*** DATASET ***
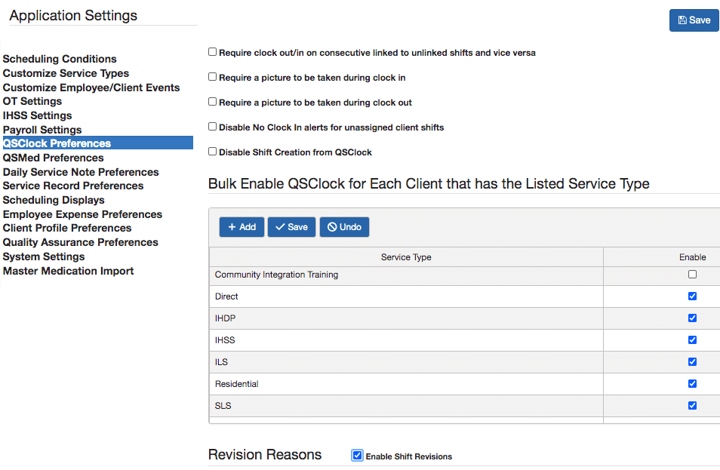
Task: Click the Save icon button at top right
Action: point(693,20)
***
*** DATASET ***
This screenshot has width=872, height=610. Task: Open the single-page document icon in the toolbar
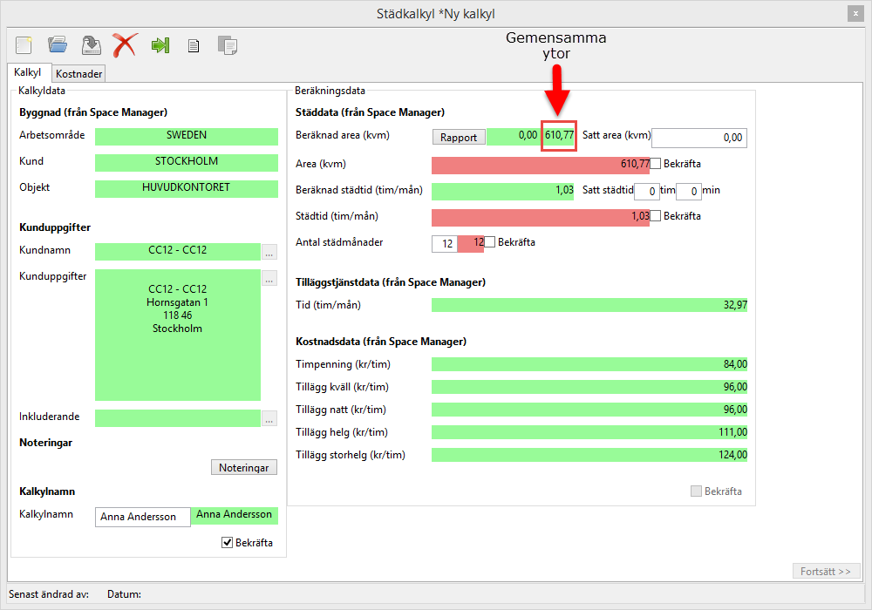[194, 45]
***
*** DATASET ***
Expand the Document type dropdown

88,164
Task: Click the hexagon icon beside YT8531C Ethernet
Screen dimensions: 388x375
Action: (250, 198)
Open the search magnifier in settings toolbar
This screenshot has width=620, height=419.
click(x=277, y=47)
***
■ TASK DETAILS:
Repeat the lines of the records starting at the line containing "Open the search magnifier in settings toolbar" and ending at the line containing "click(x=277, y=47)", copying them exactly.

■ ANSWER:
Open the search magnifier in settings toolbar
This screenshot has width=620, height=419.
click(x=277, y=47)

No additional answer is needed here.